Vieille Forêt

Terre du Milieu.

Au Troisième Âge du Monde, à l'est du Pays de Bree et des frontières de la Comté s'étendait la Vieille Forêt, sombre et profonde, plus ancienne que la mémoire des Hobbits. Là, les arbres ne se contentaient pas de croître : ils veillaient. Et leurs racines, leurs branches, leurs feuillages semblaient tissés d'une même volonté silencieuse, comme si une âme végétale, lourde de siècles, habitait encore ces lieux.

Quand la brume descendait des collines et s'insinuait entre les troncs, la forêt devenait un labyrinthe mouvant. Les chemins disparaissaient sans bruit, avalés par l'ombre humide, et les chênes massifs se dressaient tels des géants endormis, leurs bras noueux se refermant lentement sur le visiteur. On aurait dit que le sol lui-même respirait — lourd, spongieux, vivant — et qu'à chaque pas, la mousse soupirait d'une voix éteinte.

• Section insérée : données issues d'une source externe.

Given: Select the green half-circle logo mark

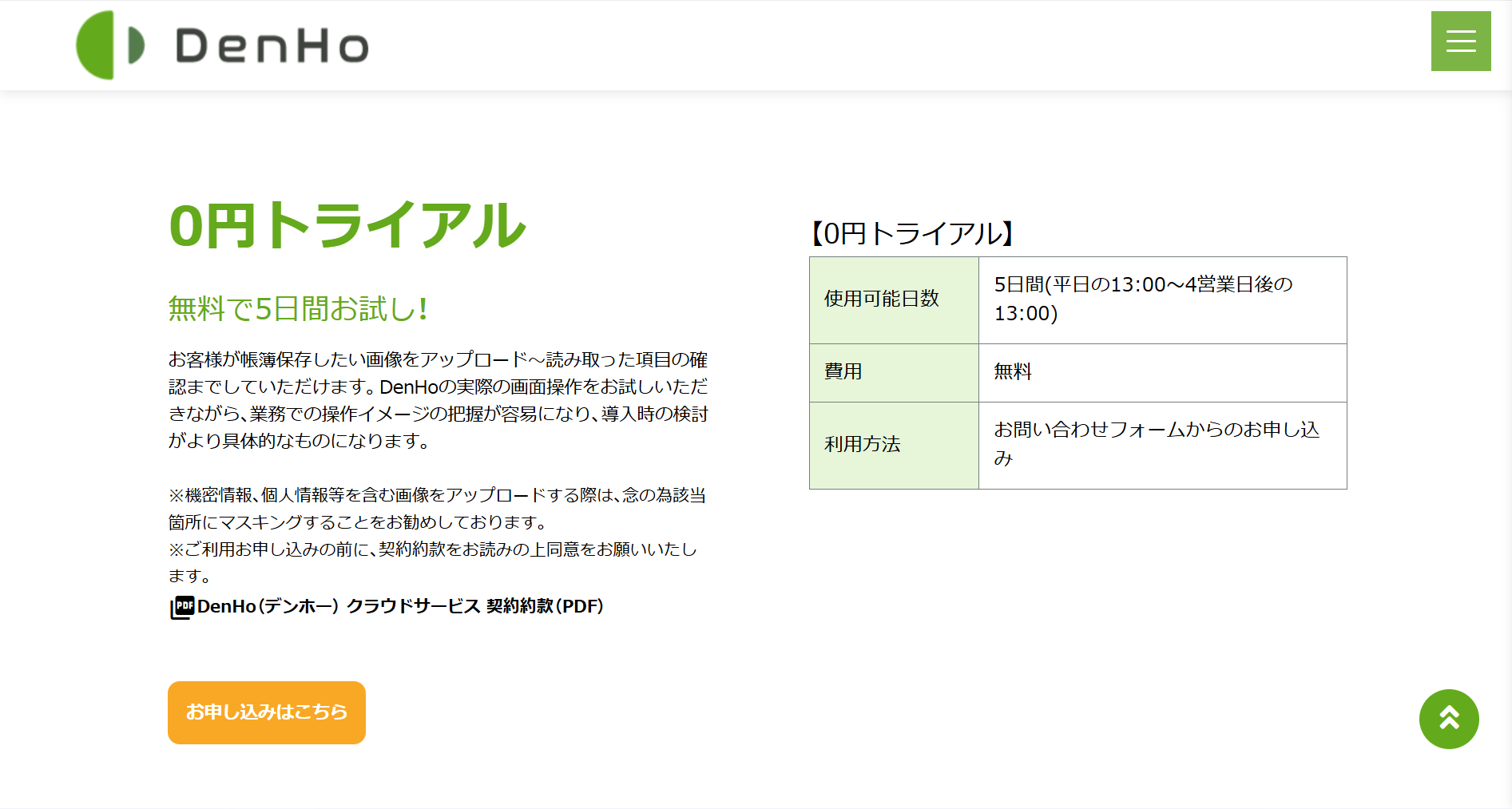Looking at the screenshot, I should (97, 45).
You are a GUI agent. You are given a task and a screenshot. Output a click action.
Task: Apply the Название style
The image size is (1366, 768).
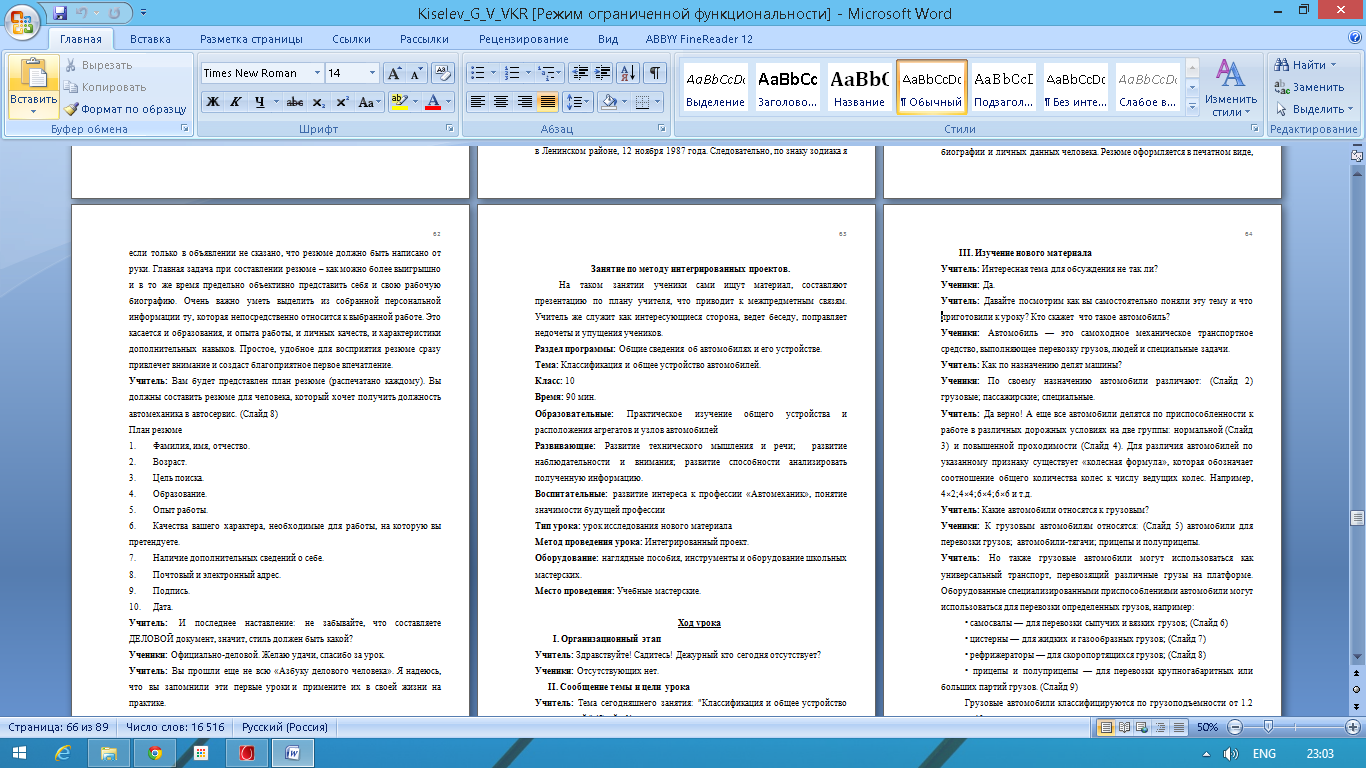[858, 87]
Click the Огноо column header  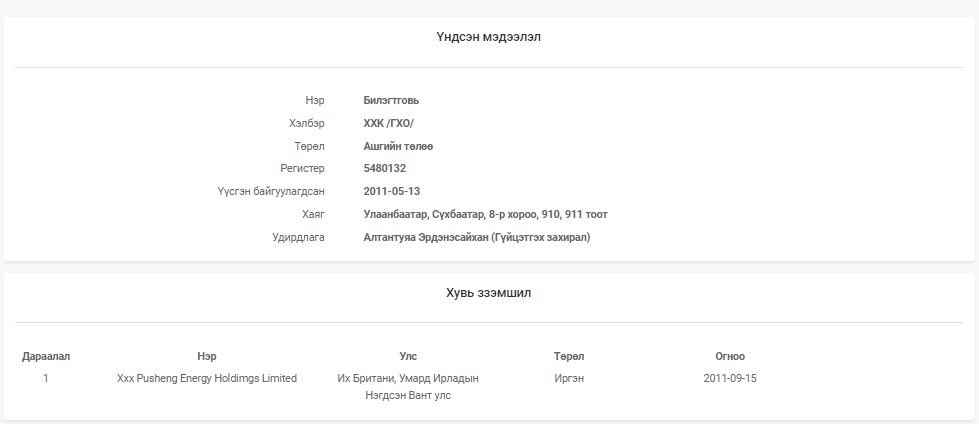[x=730, y=356]
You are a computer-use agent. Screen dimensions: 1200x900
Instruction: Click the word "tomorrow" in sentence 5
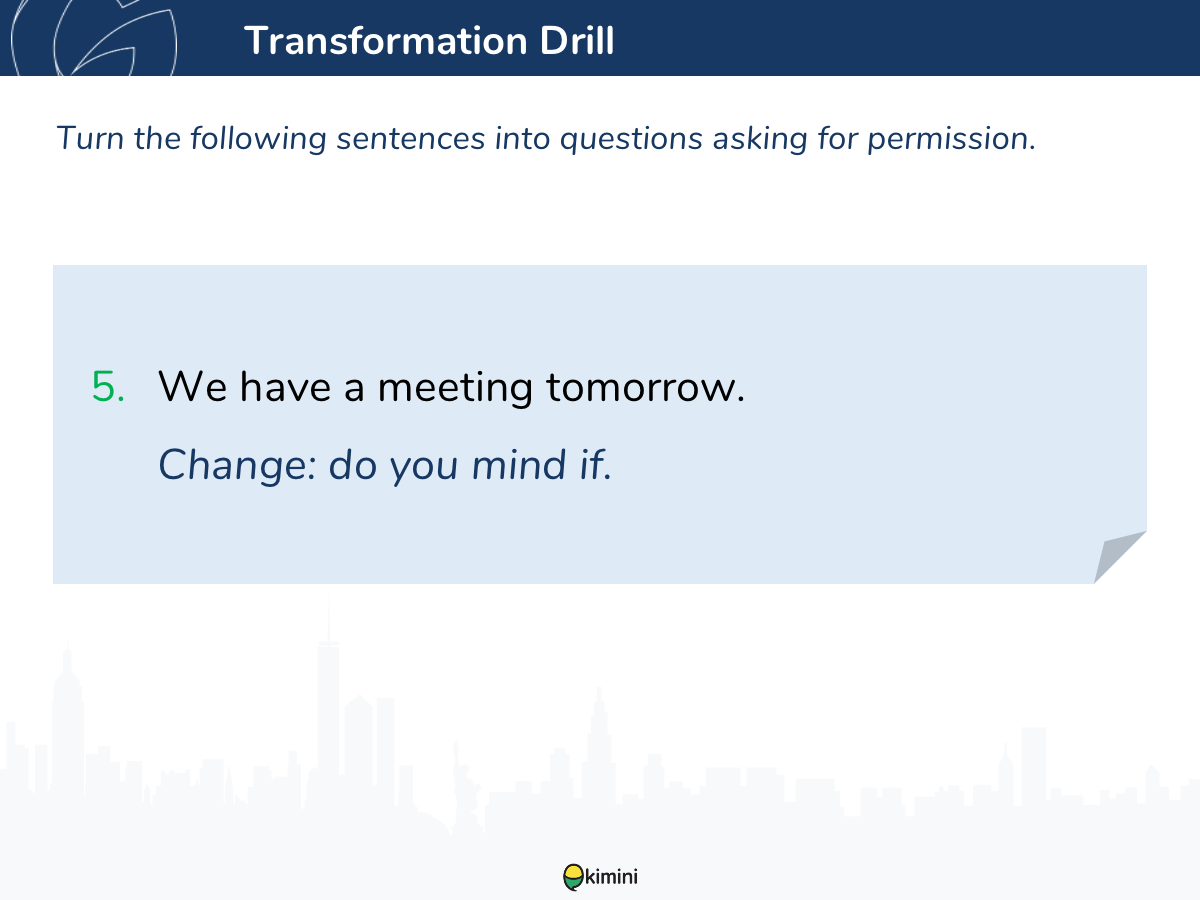click(645, 387)
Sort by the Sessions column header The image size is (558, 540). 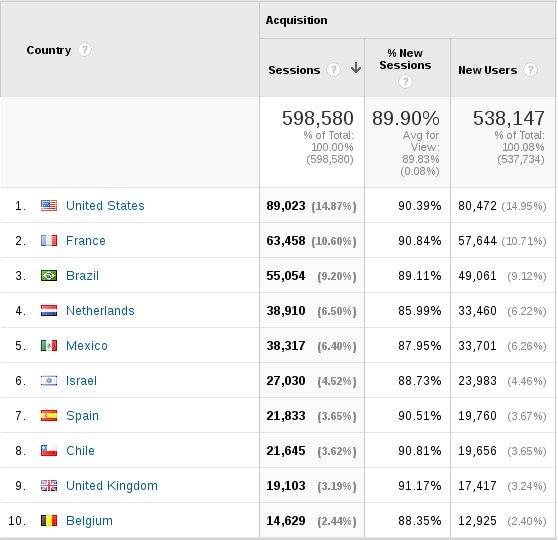tap(294, 70)
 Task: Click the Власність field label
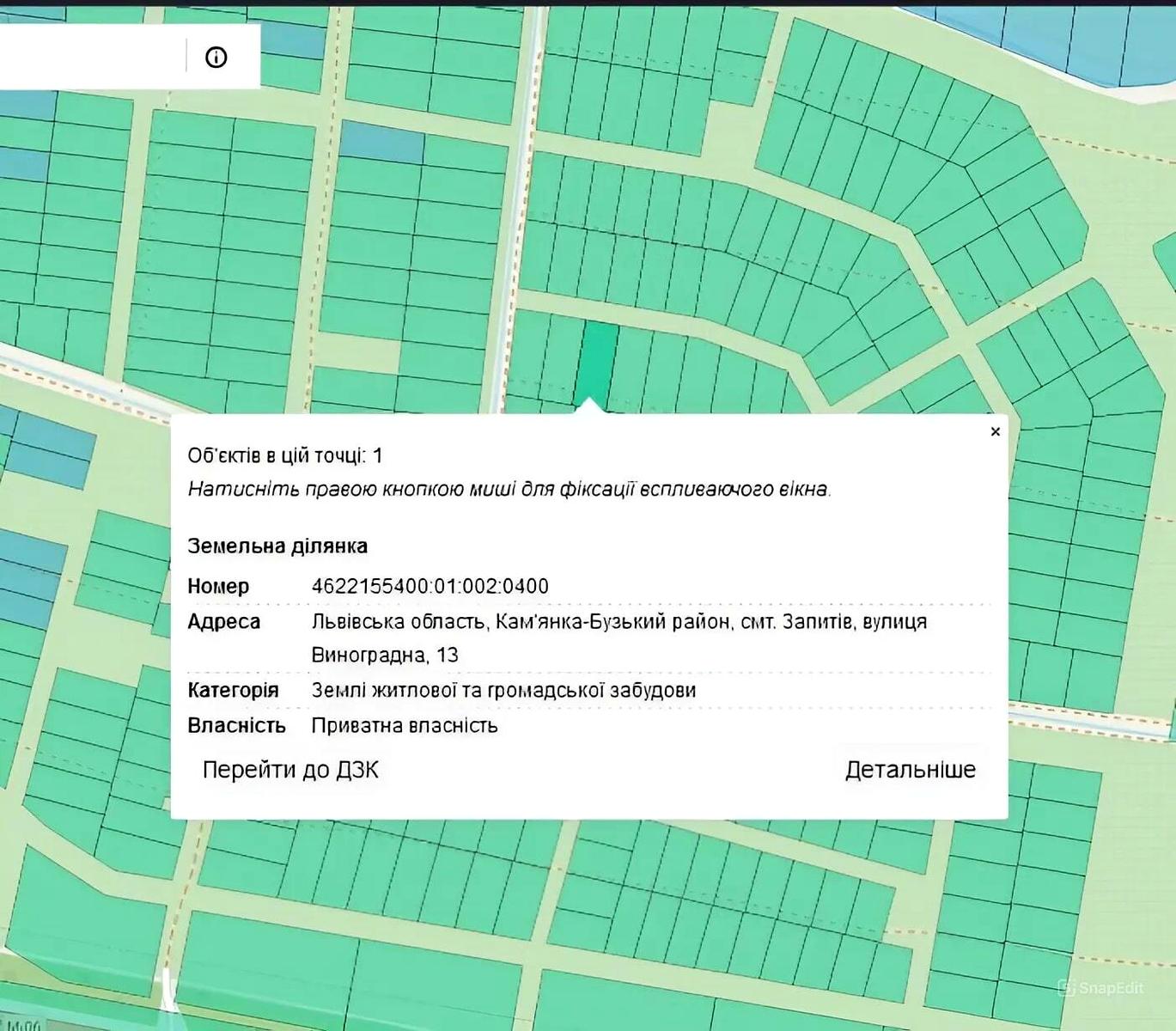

Dans ces brumes serpentines, la lumière du jour n'était qu'un pâle souvenir. Elle glissait entre les branches en filets d'argent, et se brisait sur les feuilles d'automne qui pendaient comme des lampes mourantes. Le silence y avait une densité étrange : ce n'était pas l'absence de son, mais la présence d'une écoute. Car tout, dans la forêt, semblait attentif : les troncs inclinés, les ronces, les champignons qui luisaient faiblement sous les racines. Même le vent, lorsqu'il passait, n'osait que murmurer.

Certains disaient que la Vieille Forêt gardait la rancune des âges anciens, quand les Hommes avaient abattu les bois des plaines et brûlé les clairières. D'autres prétendaient qu'un esprit plus ancien encore, issu des premiers jours d'Arda, y survivait : un pouvoir sans forme, ni bon ni mauvais, mais jaloux de sa demeure. C'est pourquoi les habitants de la Comté évitaient ces sentiers, et disaient que les arbres, la nuit, se déplaçaient pour refermer les clairières.

Mais parfois, dans les vapeurs de l'aube, un rai de lumière tombait à travers la brume, et alors, pour un instant, tout semblait apaisé. Les mousses brillaient de gouttes claires, les troncs prenaient des teintes d'or fané, et le souffle du vent apportait une odeur d'humus et de pluie. C'était comme si la forêt se souvenait encore d'un âge plus pur, quand les arbres chantaient sous les étoiles d'Elbereth et que la peur n'avait pas encore franchi leurs branches.

Photo : Vieille Forêt, Terre du Milieu.